Exercise: In the records below, copy everything from "Where should I click to: Select" down to "point(175,58)", changing "subtitle" to "heading" and leaving everything else unchanged.

** start Dataset content **

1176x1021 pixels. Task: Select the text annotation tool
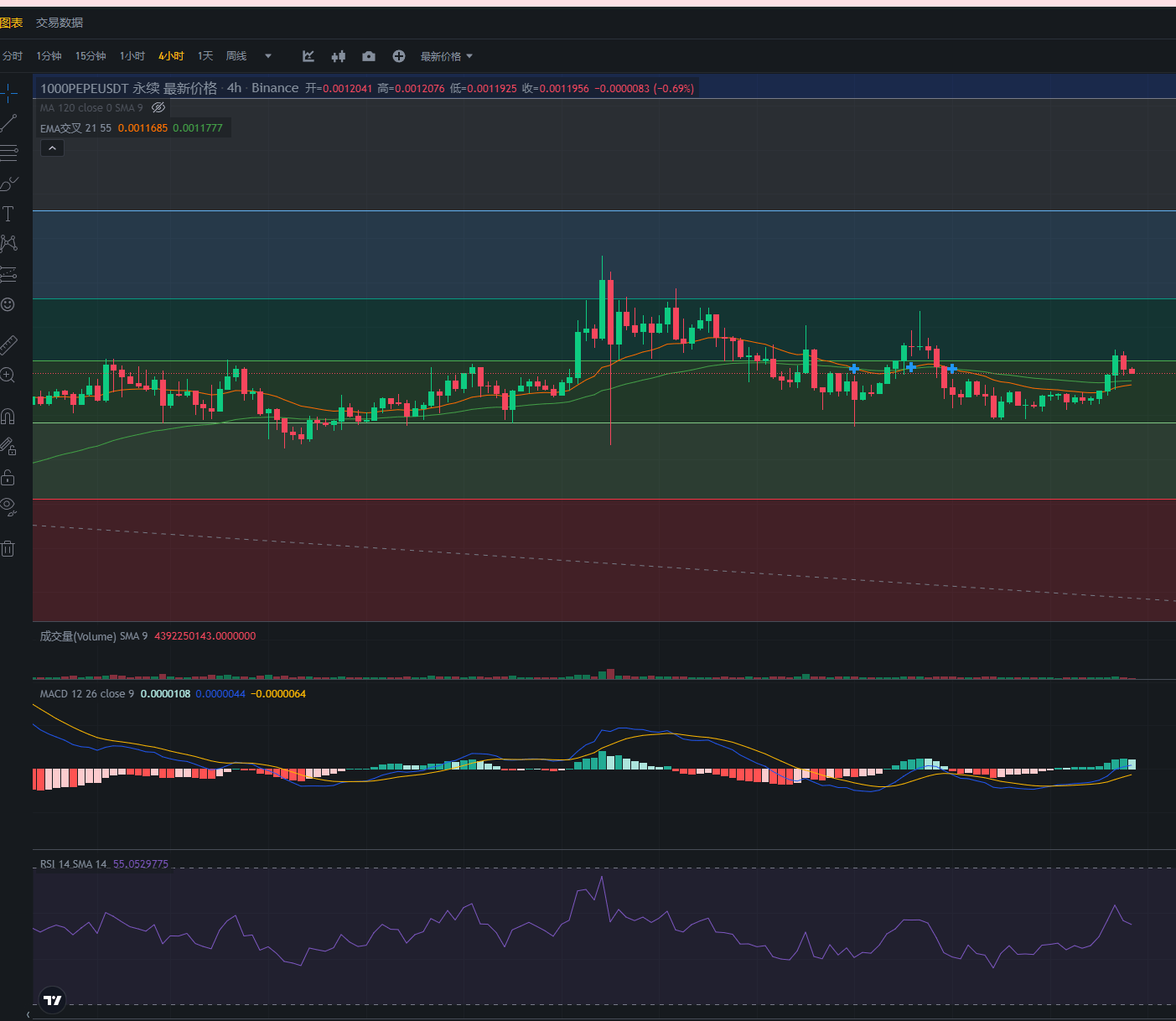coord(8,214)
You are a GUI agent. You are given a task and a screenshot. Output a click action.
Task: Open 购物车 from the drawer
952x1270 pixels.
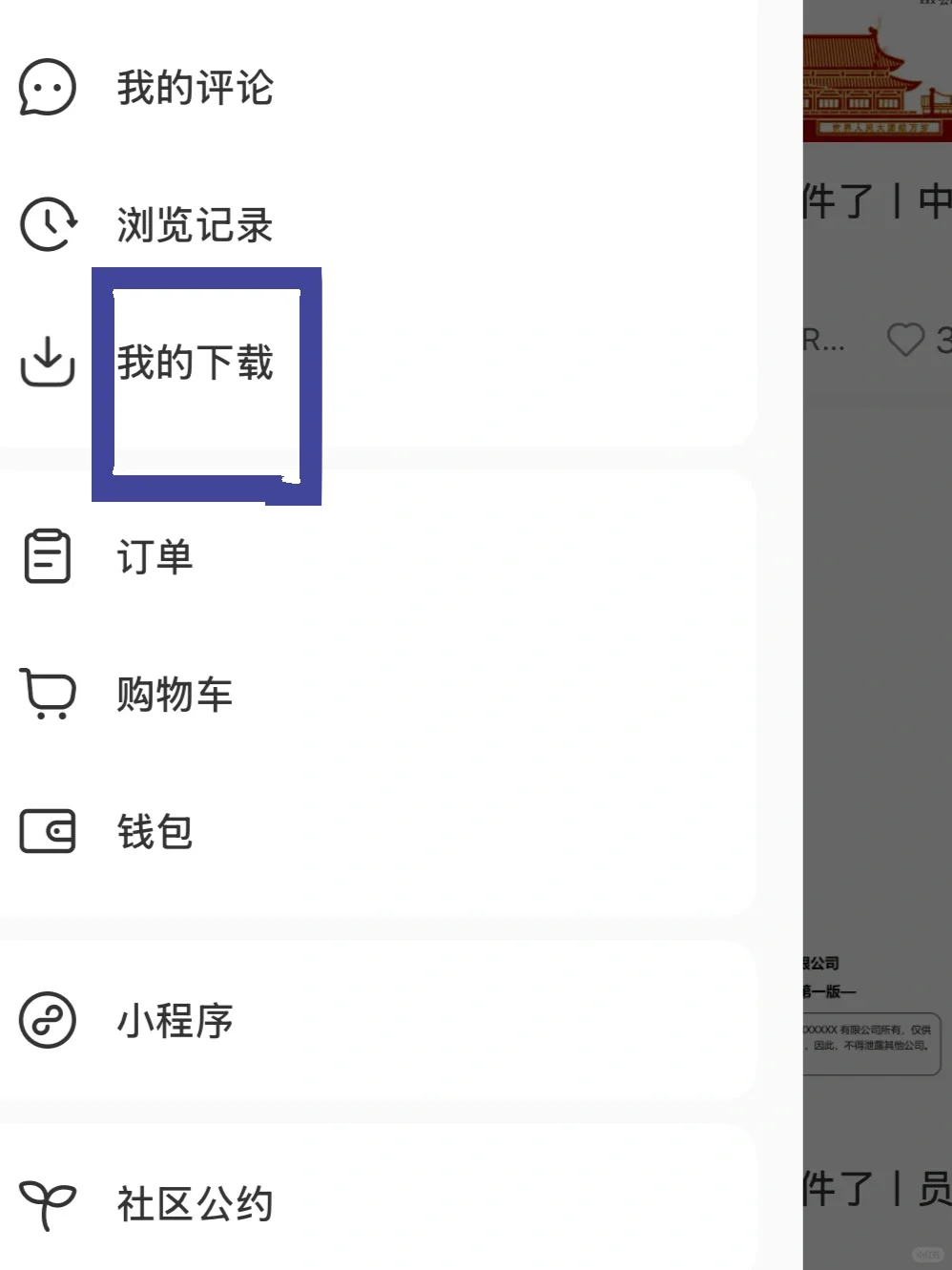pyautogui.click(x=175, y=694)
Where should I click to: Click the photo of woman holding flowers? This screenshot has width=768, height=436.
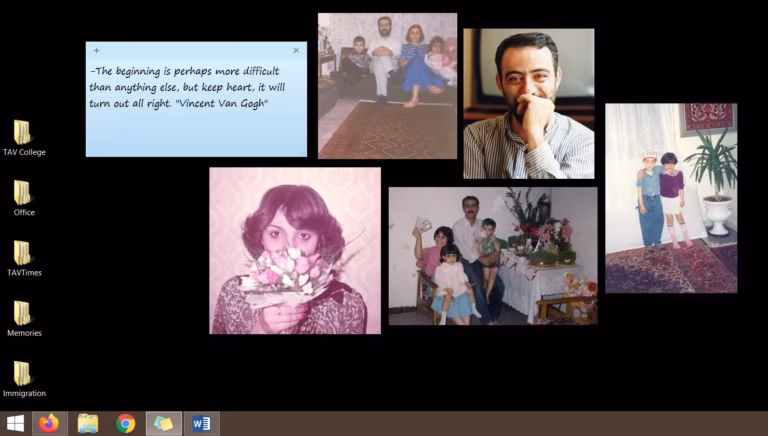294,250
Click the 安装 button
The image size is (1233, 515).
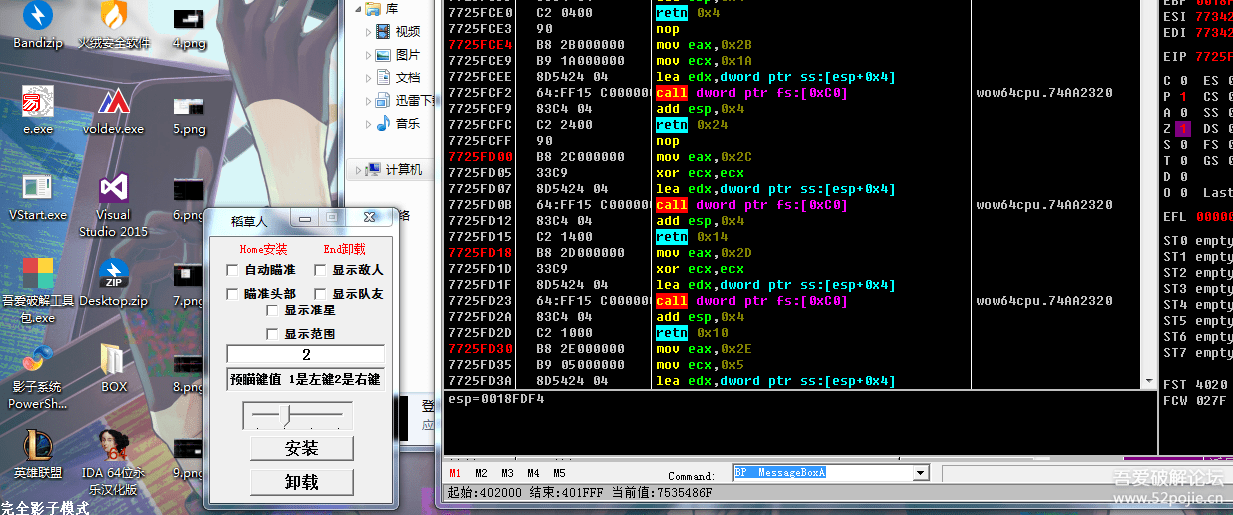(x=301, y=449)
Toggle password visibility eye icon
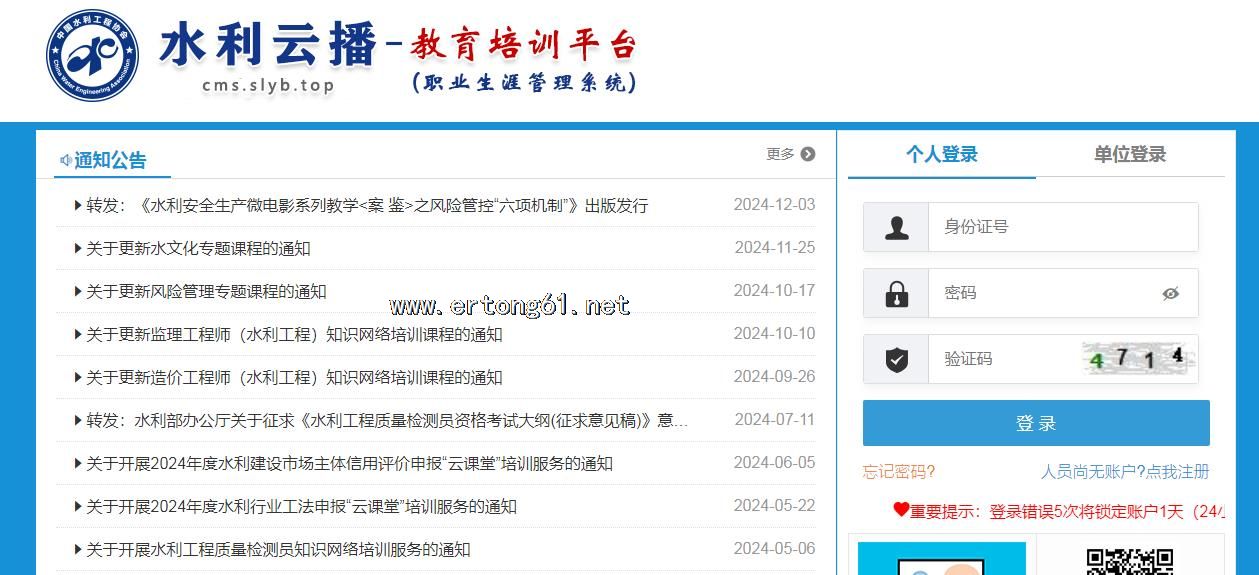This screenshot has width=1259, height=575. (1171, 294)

** end Dataset content **
** start Dataset content **

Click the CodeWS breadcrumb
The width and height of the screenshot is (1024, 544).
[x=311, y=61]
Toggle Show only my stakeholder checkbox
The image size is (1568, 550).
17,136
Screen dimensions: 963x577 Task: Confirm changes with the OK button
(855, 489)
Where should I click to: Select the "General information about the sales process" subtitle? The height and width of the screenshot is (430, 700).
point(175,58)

** end Dataset content **
** start Dataset content **

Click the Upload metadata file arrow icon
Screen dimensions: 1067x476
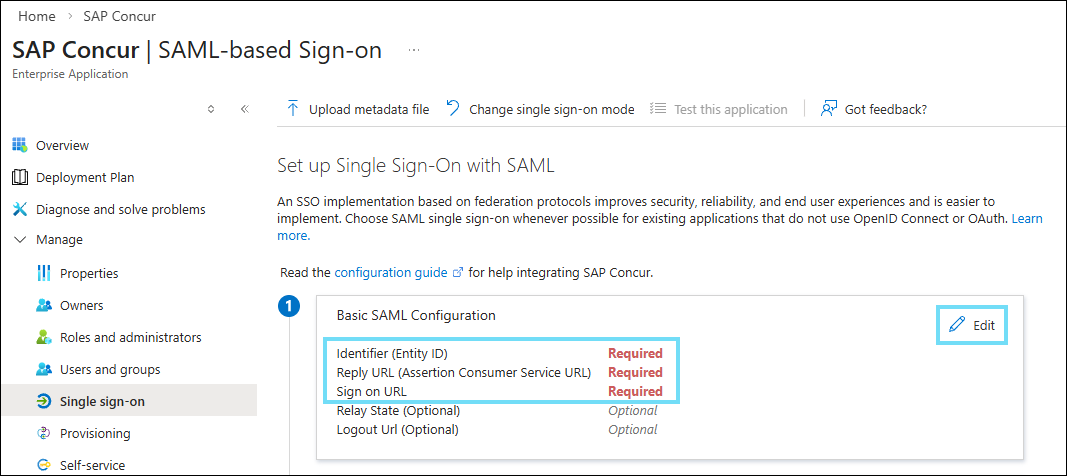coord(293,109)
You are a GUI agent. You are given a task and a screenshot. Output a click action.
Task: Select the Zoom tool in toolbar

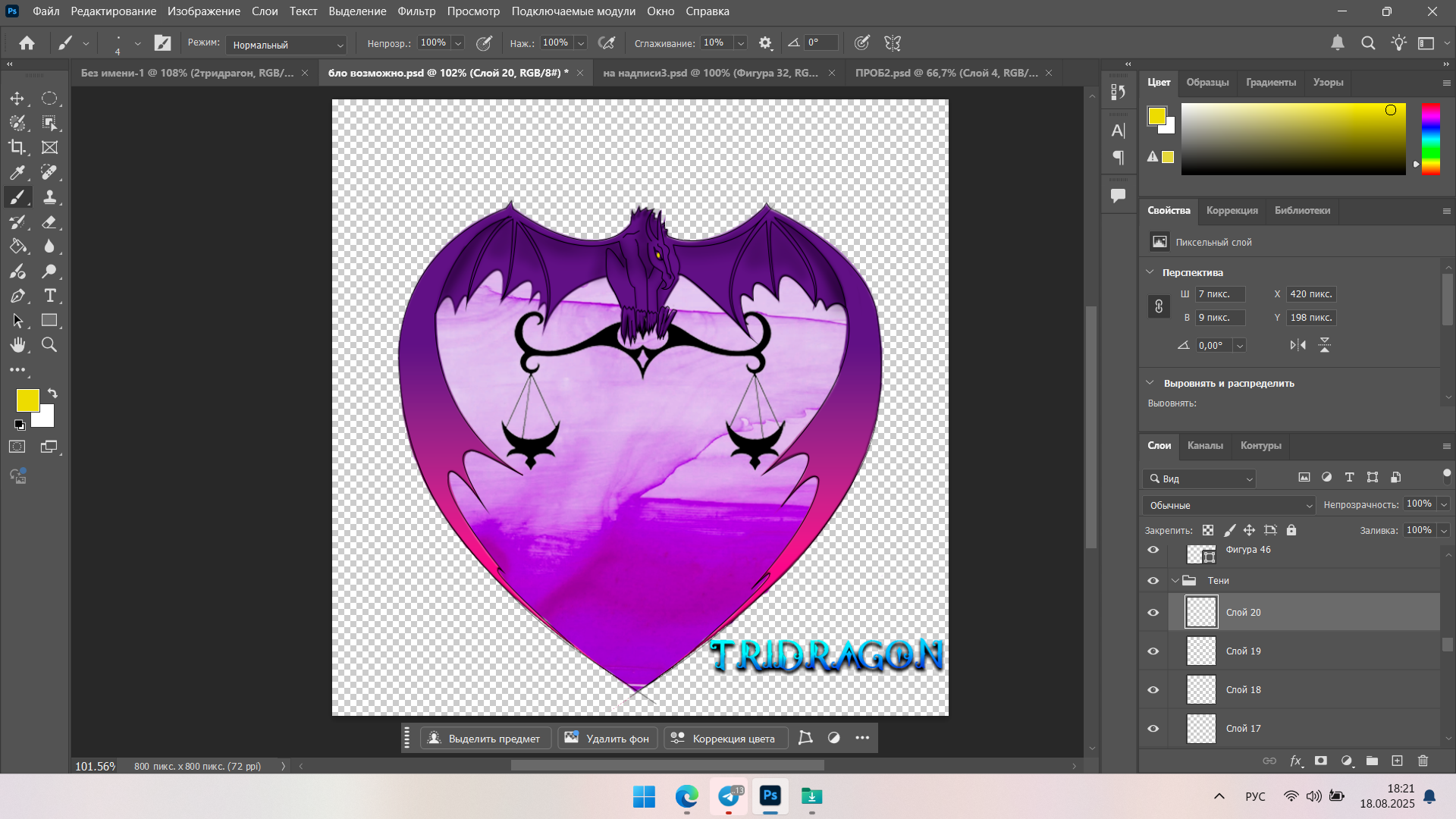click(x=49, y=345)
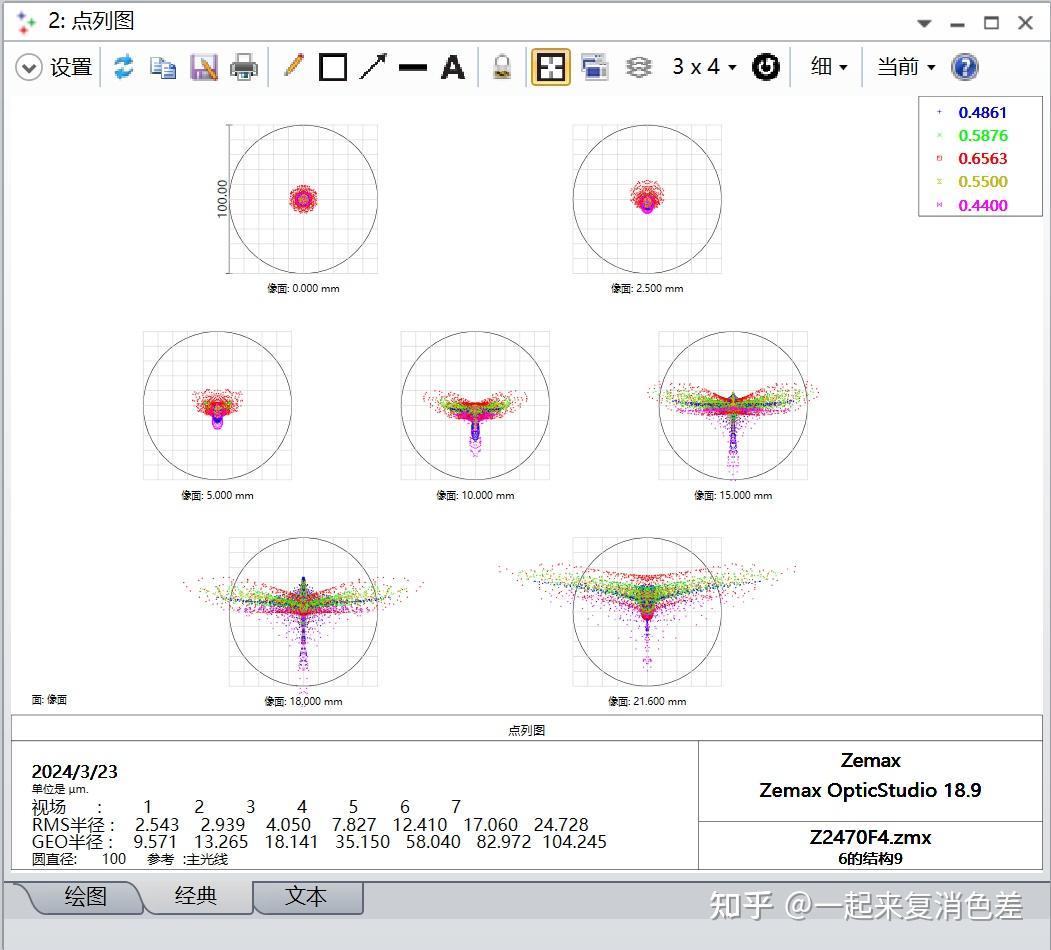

** end Dataset content **

Expected answer:
Where should I click to: Select the "General information about the sales process" heading? The height and width of the screenshot is (430, 700).
point(175,58)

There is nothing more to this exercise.